(The Secretary of State for the
Home Department): Today, the Government is laying
the Misuse of Drugs (Amendments) (Cannabis and Licence Fees)
(England, Wales and Scotland) Regulations 2018 (“the 2018
Regulations”) in the House. These regulations reschedule
cannabis-based products for medicinal use and will come into
force on 1 November 2018.
On 19 June, I announced a two-part review to look at the
scheduling of cannabis-related medicinal products under the
Misuse of Drugs Regulations 2001 (the 2001 Regulations). I have
been clear that my intention was always to ensure that patients
have access to the most appropriate course of medical treatment.
I stressed the importance of acting swiftly to ensure that where
medically appropriate, these products could be available to be
prescribed to patients. I have been clear that this should be
achieved at the earliest opportunity whilst ensuring that the
appropriate safeguards were in place to minimise the risks of
misuse and diversion.
Building on the expert advice we have received, first from the
Chief Medical Adviser to the UK Government and then the Advisory
Council on the Misuse of Drugs (ACMD), the regulations we have
laid today give effect to my commitments. I outline in this
statement, the main features of our approach.
The 2018 Regulations introduce a definition of ‘cannabis-based
product for medicinal use in humans’. Only products meeting this
definition will be rescheduled to Schedule 2 to the 2001
Regulations and de-designated from the 2015 Designation Order.
Any product which does not satisfy this definition will remain a
Schedule 1 drug and only be available under a Home Office
licence.
To constitute a ‘cannabis-based product for medicinal use in
humans’, a product must satisfy three requirements:
- It needs to be a preparation or product which contains
cannabis, cannabis resin, cannabinol or a cannabinol derivative;
- It is produced for medicinal use in humans and;
- Is a medicinal product, or a substance or preparation for use
as an ingredient of, or in the production of an ingredient of, a
medicinal product
Whilst the evidence base further develops and clinical expertise
builds, the Government believes it is important that access to
these products is strictly controlled so as to prevent unintended
misuse, harm and diversion. The 2001 Regulations therefore only
allow three access routes for the order, supply and use of these
products by patients. These are as follows:.
- A special medicinal product for use in accordance with a
prescription or direction of a doctor (who has made the decision
to prescribe) on the Specialist Register of the General Medical
Council;
- An investigational medicinal product without marketing
authorisation for use in a clinical trial or;
- A medicinal product with a marketing authorisation.

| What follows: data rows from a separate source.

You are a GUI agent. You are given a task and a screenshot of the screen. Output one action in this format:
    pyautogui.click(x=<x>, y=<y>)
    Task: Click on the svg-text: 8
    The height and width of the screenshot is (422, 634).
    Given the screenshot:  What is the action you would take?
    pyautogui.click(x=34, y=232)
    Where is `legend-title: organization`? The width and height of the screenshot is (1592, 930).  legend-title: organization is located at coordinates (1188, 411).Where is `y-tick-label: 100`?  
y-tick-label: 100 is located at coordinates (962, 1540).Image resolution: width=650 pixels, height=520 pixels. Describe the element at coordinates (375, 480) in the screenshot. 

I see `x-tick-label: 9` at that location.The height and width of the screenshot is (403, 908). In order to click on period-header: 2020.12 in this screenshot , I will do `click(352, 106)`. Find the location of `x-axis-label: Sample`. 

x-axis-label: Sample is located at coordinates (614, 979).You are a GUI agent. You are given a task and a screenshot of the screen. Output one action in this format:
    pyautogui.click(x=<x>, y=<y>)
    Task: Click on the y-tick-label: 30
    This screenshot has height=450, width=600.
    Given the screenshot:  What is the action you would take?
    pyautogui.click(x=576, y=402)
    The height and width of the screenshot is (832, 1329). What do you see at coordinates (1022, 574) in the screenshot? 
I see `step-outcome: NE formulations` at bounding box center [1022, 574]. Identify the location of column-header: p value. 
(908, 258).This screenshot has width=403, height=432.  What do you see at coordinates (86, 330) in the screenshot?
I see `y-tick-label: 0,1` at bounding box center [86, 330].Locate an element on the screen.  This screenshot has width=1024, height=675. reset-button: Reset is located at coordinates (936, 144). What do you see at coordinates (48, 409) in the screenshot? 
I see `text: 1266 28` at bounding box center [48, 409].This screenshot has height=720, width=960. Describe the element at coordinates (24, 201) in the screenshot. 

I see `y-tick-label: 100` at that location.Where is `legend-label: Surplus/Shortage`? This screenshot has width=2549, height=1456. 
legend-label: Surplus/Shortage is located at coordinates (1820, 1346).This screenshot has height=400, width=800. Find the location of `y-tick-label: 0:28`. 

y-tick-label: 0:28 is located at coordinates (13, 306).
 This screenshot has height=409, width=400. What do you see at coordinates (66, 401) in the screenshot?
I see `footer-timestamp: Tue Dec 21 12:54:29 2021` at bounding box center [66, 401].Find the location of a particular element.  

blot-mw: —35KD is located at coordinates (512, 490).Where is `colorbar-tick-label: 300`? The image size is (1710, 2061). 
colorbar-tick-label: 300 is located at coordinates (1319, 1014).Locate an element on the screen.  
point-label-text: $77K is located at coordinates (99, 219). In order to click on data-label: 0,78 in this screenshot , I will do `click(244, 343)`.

This brings these products explicitly into the existing medicines
framework. There are well-established mechanisms for the supply
of unlicensed medicines to patients with exceptional needs.
Unlicensed medicines of this sort are known as “specials” and can
only be manufactured in or imported into the UK by a manufacturer
or wholesale dealer that has a licence from the MHRA to do so and
are expected to meet standards of good manufacturing practice
(GMP).
The decision to prescribe is only restricted to a doctor on the
Specialist Register of the General Medical Council where the
cannabis-based product is an unlicensed ‘special’ medicinal
product for use by a specific patient. Once a product is licensed
by the MHRA, it will be available for prescription in the same
way as any other Schedule 2 drug.
I have been consistently clear that I have no intention of
legalising the recreational use of cannabis. To take account of
the particular risk of misuse of cannabis by smoking and the
operational impacts on enforcement agencies, the 2018 Regulations
continue to prohibit smoking of cannabis, including of
cannabis-based products for medicinal use in humans.
Until recently, licences for Schedule 1 drugs were generally
issued for research purposes. As we have seen in recent cases,
there may be exceptional circumstances which would require a
Schedule 1 licence to be issued for medicinal or treatment
purposes. In the exceptional event that an individual will need
to be issued a Schedule 1 licence for treatment, the 2018
Regulations will ensure that the Secretary of State can determine
that no fee should be paid in that case.
Until the changes come into force on 1 November 2018, the
Independent Expert Panel, set up to provide me with clinical
advice on individual licence applications, will remain in place
to consider any application received before then.
These provisions will apply to England, Wales and Scotland. My
officials continue to engage closely with the Department for
Health in Northern Ireland, which intends to mirror these
legislative amendments.
These regulations are not an end in themselves. The ACMD will be
conducting a long-term review of cannabis and the National
Institute for Health and Care Excellence (NICE) has been
commissioned to provide advice for clinicians by October next
year. The Government will monitor the impact of the policy
closely as the evidence-base develops and review when the ACMD
provides its final advice.
Further explanation of the legislative changes is set out in the
Explanatory Memorandum to the regulations.